Un coup de pouce pour le système immunitaire

Des nanoparticules mises au point par une équipe coordonnée par l'Université de Pennsylvanie pourraient ouvrir la voie à une immunothérapie universelle. Publiée dans Nature Nanotechnology, la recherche décrit des particules qui empêchent l'épuisement des cellules T et leur redonnent de l'énergie pour attaquer les tumeurs.

Comment ça marche, en clair

Les chercheurs comparent le mécanisme à un energy drink pour les cellules immunitaires. Les nanoparticules agissent à la fois pour lever le frein que place la tumeur sur la réponse immunitaire et pour fournir du carburant aux cellules T afin qu'elles restent actives.
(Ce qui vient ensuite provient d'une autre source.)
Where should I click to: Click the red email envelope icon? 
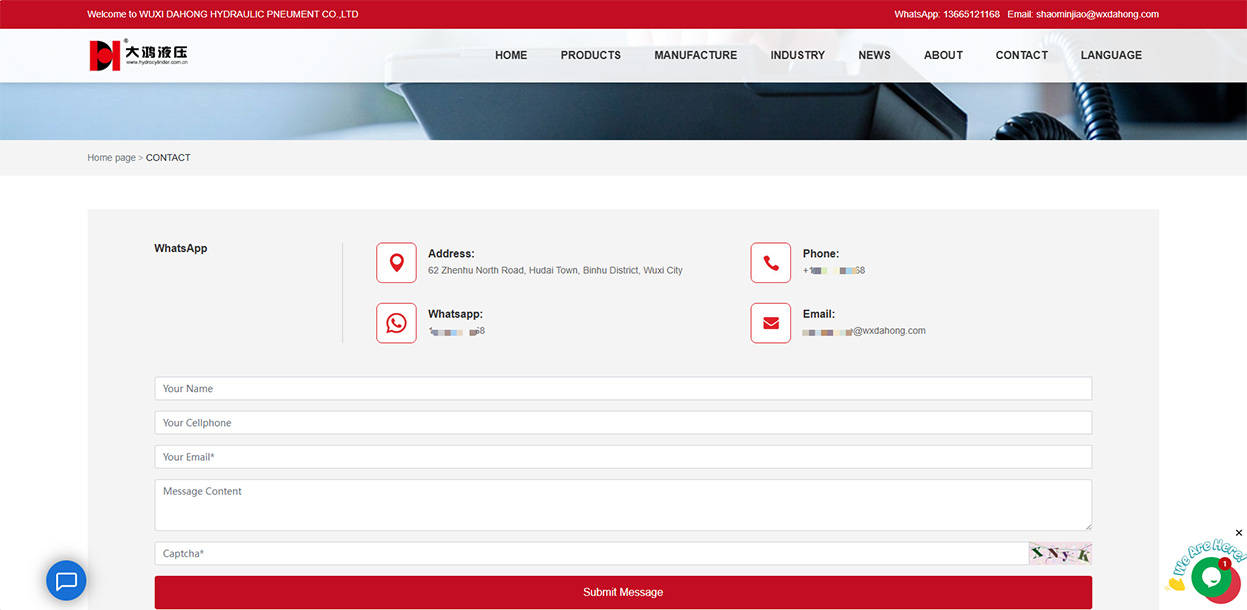pyautogui.click(x=770, y=323)
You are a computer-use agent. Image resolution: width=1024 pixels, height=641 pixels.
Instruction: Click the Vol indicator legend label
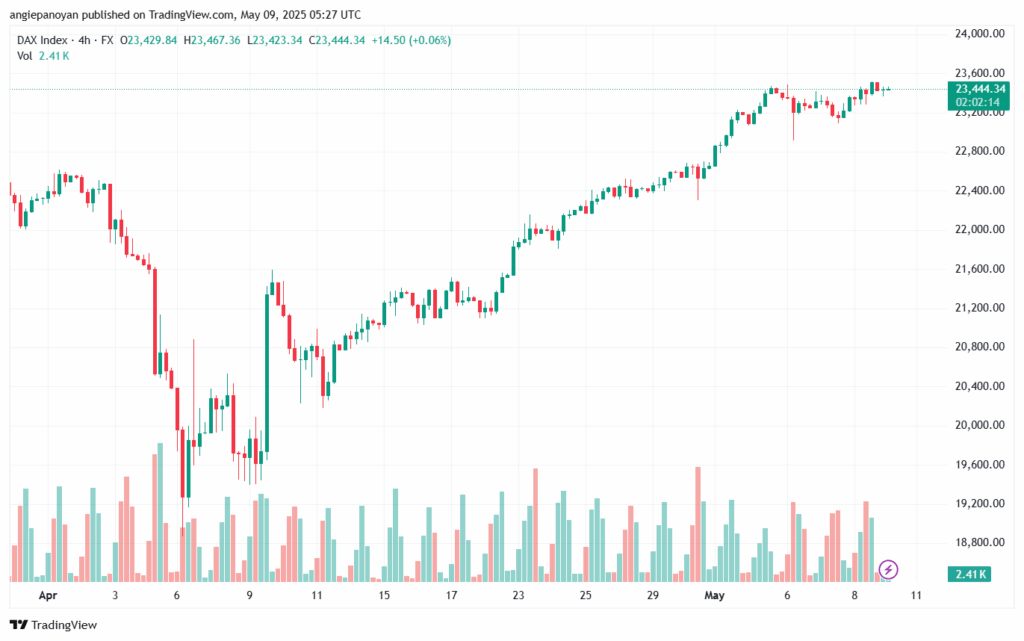pyautogui.click(x=25, y=56)
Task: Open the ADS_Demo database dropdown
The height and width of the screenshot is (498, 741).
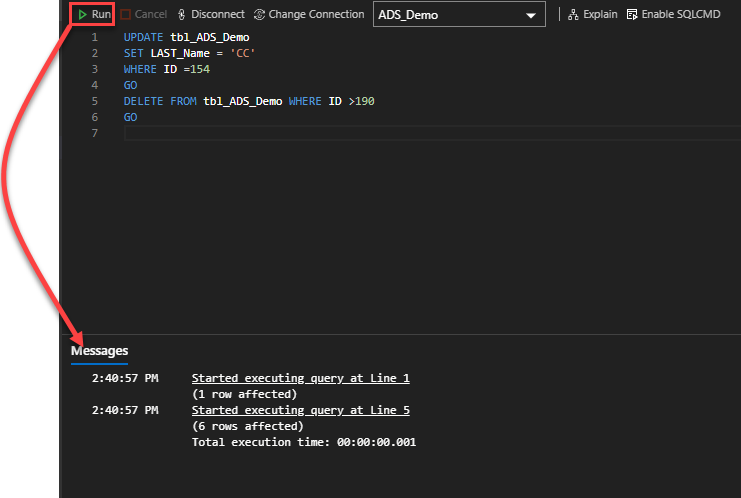Action: [x=459, y=15]
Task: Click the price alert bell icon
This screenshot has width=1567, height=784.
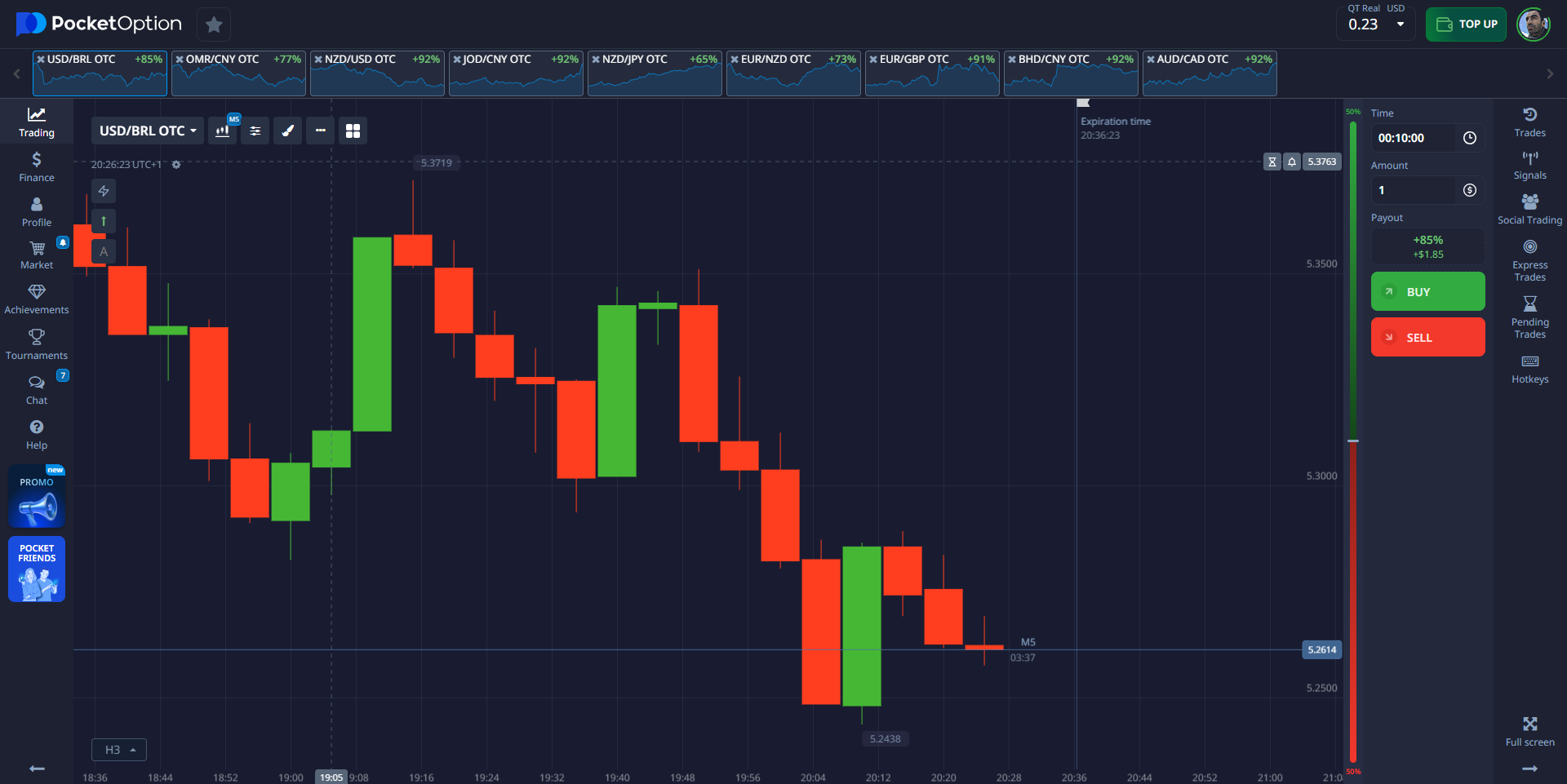Action: click(x=1292, y=162)
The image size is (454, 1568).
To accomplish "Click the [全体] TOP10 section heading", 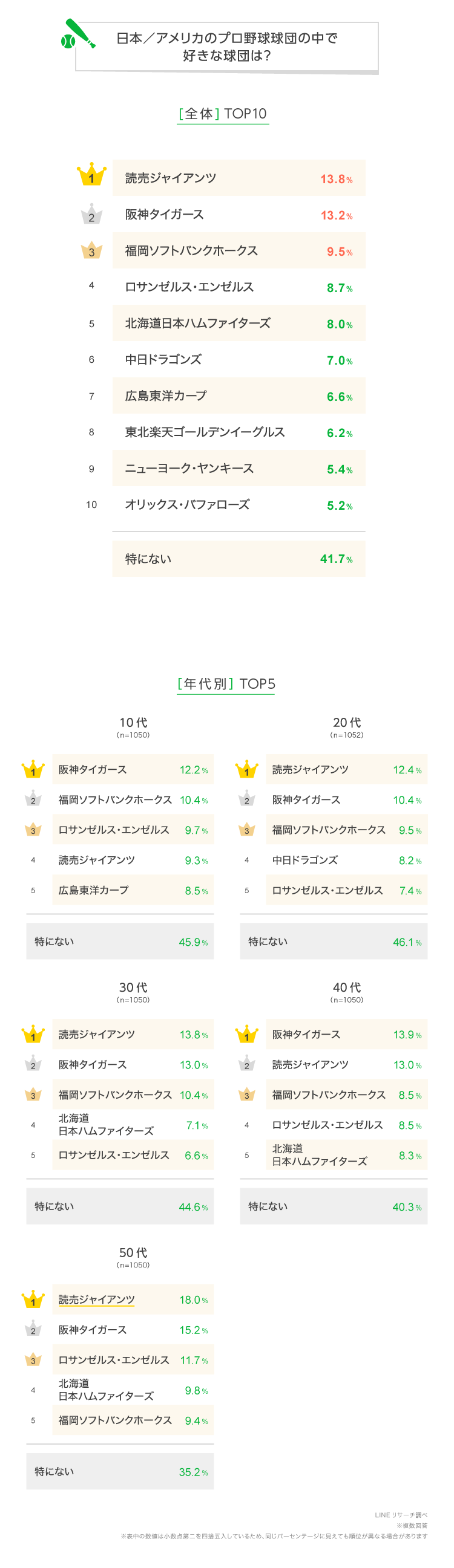I will click(x=222, y=114).
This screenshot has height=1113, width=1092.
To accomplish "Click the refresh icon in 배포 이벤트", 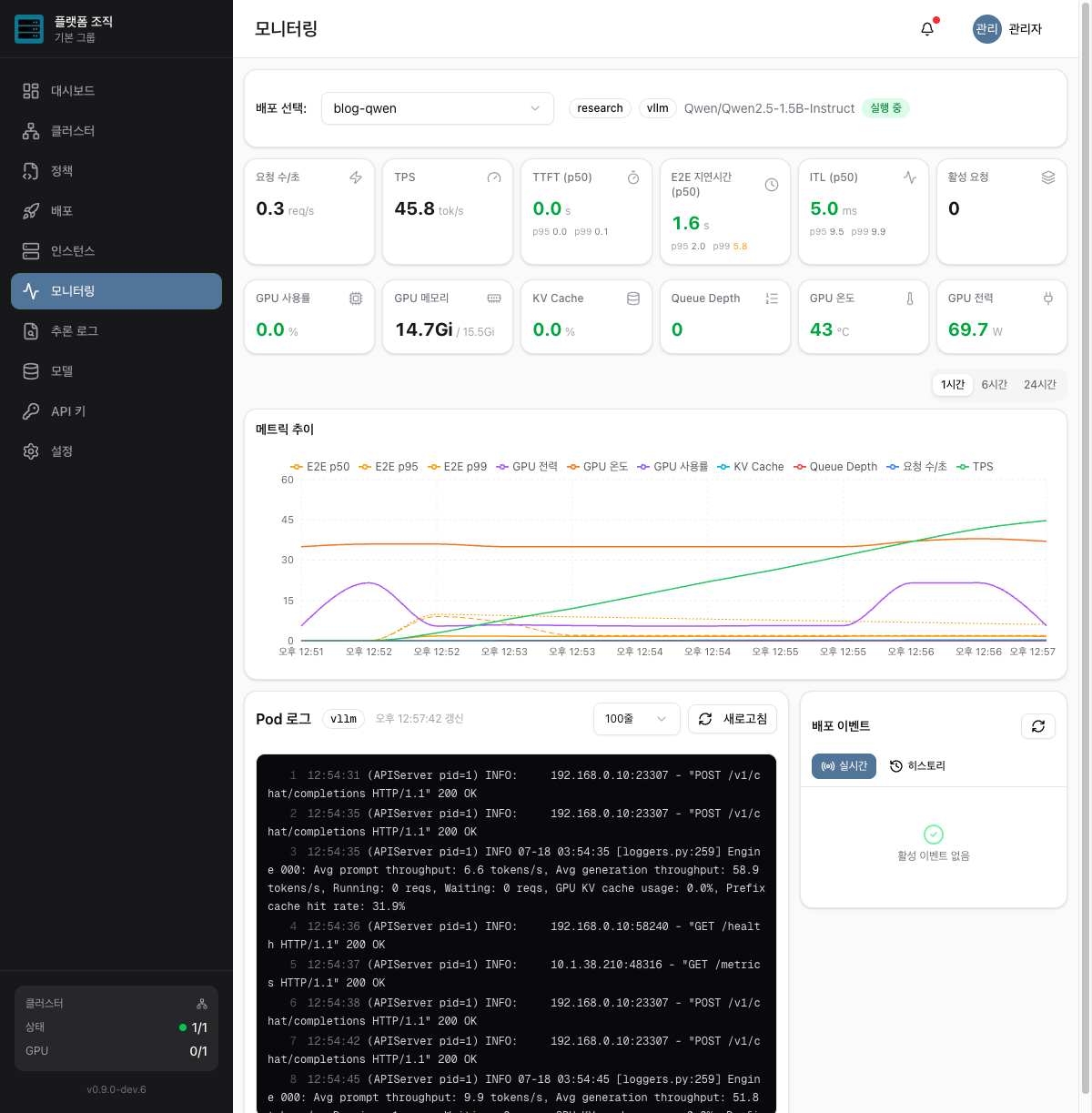I will coord(1038,726).
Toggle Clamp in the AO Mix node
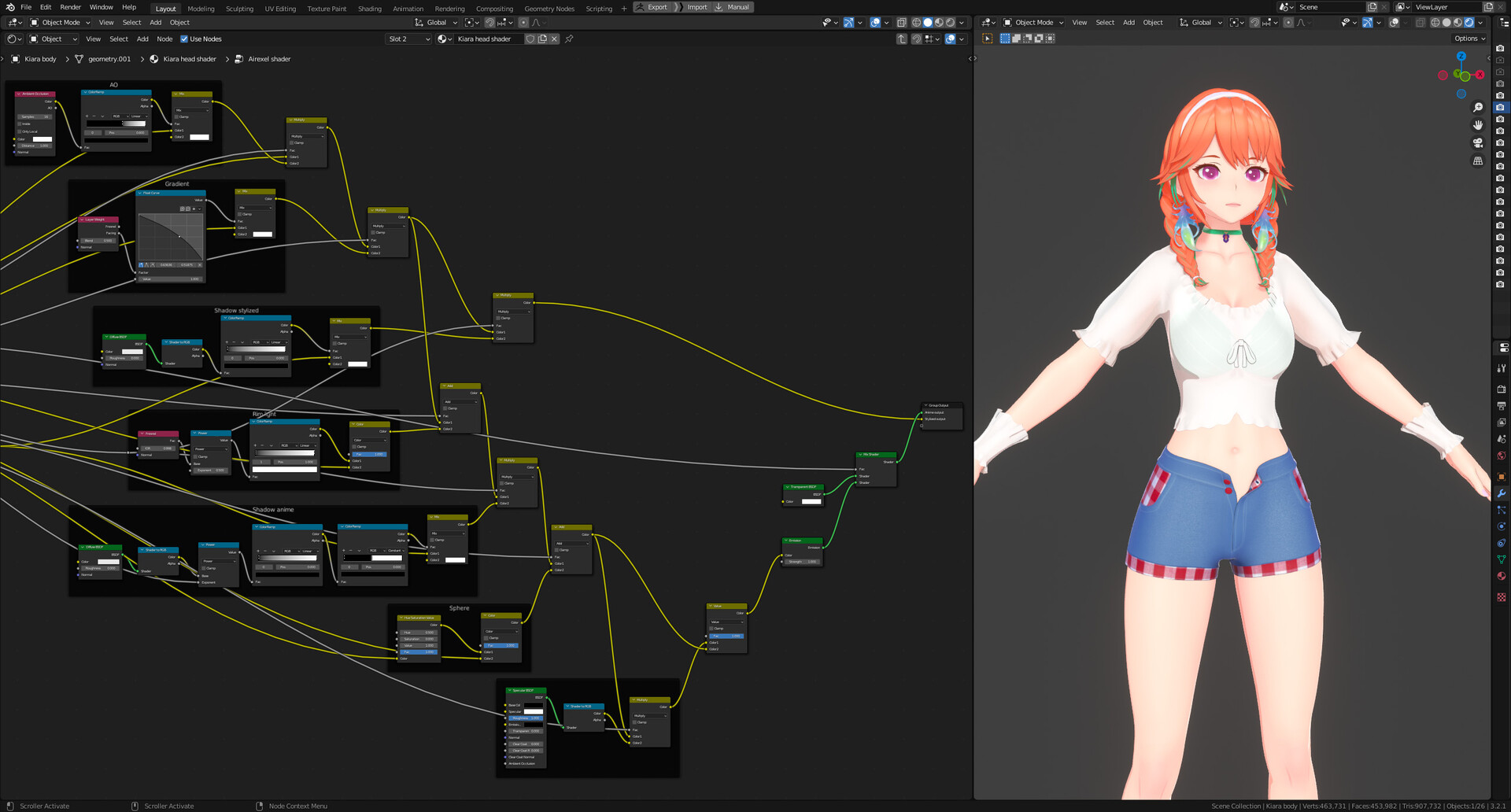 (177, 116)
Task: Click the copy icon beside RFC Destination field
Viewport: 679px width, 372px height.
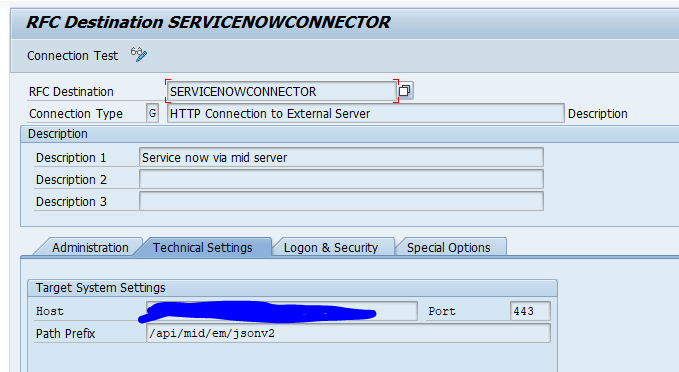Action: pyautogui.click(x=405, y=91)
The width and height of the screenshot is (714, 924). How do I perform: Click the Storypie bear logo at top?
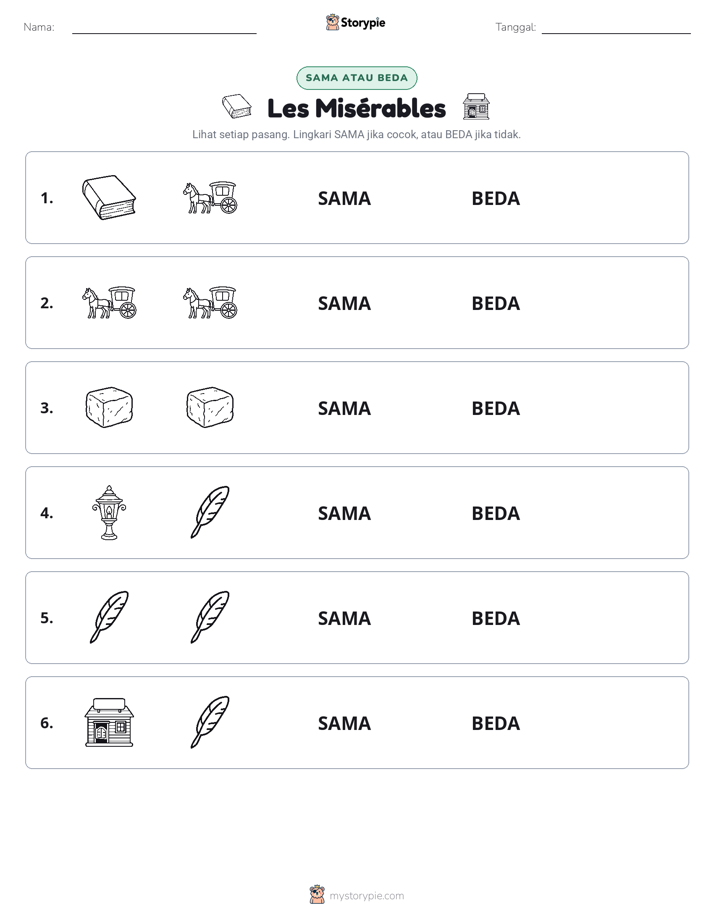click(x=332, y=22)
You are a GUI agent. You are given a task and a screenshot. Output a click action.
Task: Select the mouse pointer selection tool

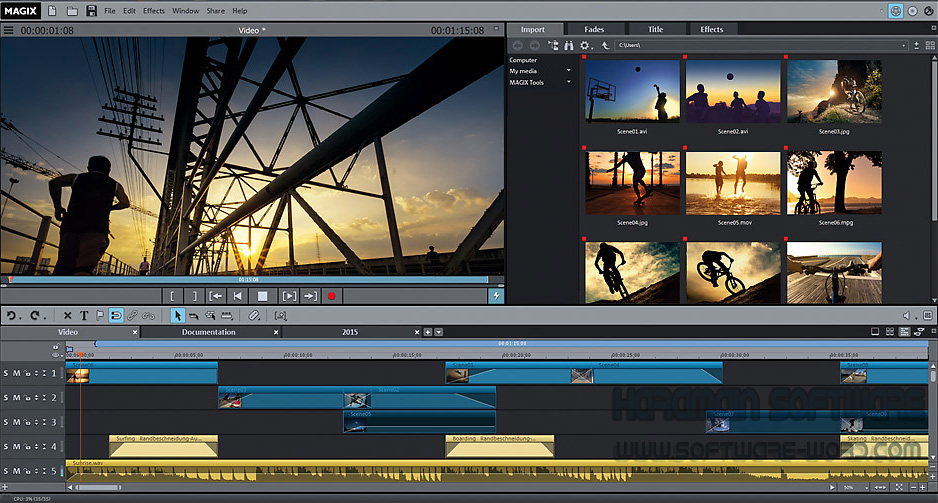click(x=179, y=315)
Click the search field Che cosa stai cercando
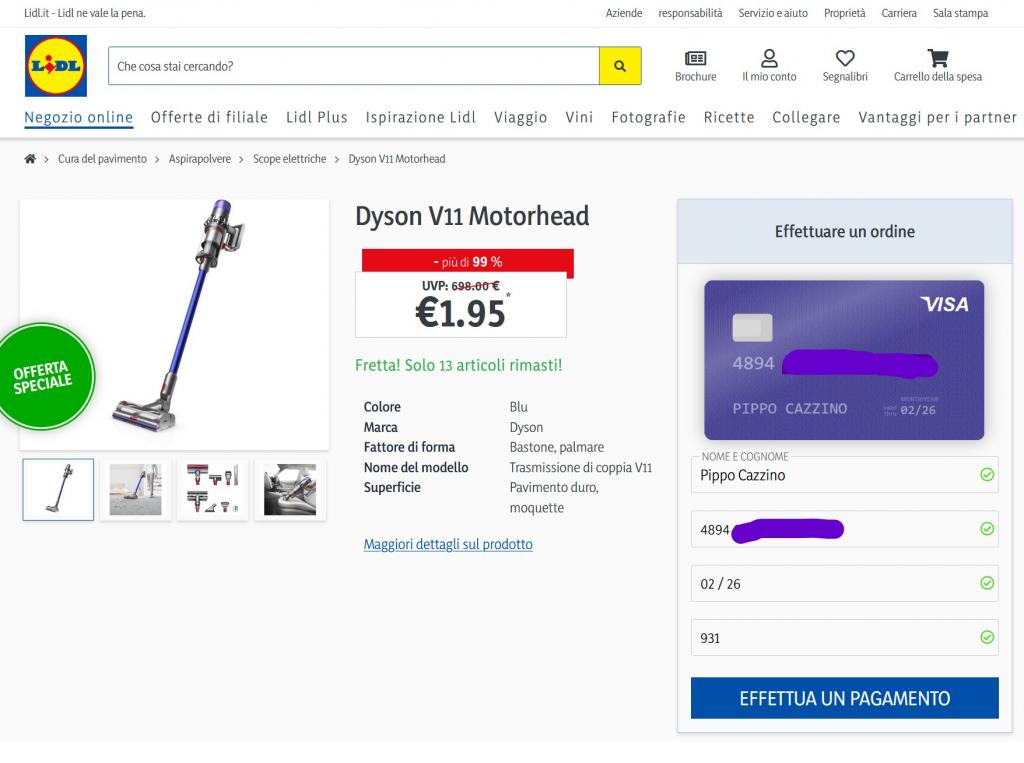The width and height of the screenshot is (1024, 763). (353, 66)
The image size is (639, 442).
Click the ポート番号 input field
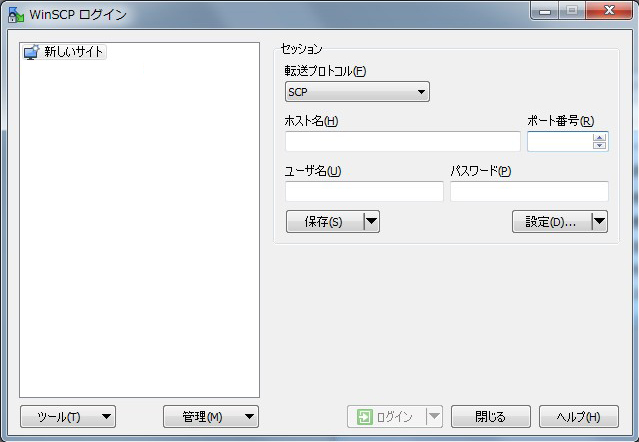click(x=559, y=142)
Deux charges, une action combinée

  • Un médicament qui bloque la production par la tumeur d'une enzyme capable d'affaiblir l'activité immunitaire.
  • Un ARNm qui donne aux cellules l'instruction de fabriquer une protéine stimulant le système immunitaire.

Résultats prometteurs chez la souris

Dans les expériences sur modèles murins, les nanoparticules ont presque totalement éliminé des tumeurs du côlon en environ 30 jours. Les animaux traités sont ensuite devenus résistants aux rechutes. Dans les cas où les souris avaient deux tumeurs, l'injection dans une seule tumeur a aussi entraîné la régression de la seconde.

Une image parlante

Qiangqiang Shi, premier auteur de l'étude, résume : « À l'intérieur d'une tumeur solide, les cellules T sont comme des voitures qui essaient de rouler avec un pied sur le frein et presque sans carburant dans le réservoir ». Selon les chercheurs, les nanoparticules retirent le frein et remplissent le réservoir.

Où en est la recherche ?

Le travail, coordonné par Michael J. Mitchell à l'Université de Pennsylvanie, apporte une preuve de concept forte chez l'animal. Cela pourrait réduire les temps et les coûts liés aux thérapies personnalisées si le principe se confirme chez l'humain. Reste que ces résultats sont précliniques et que des étapes importantes demeurent avant toute application clinique.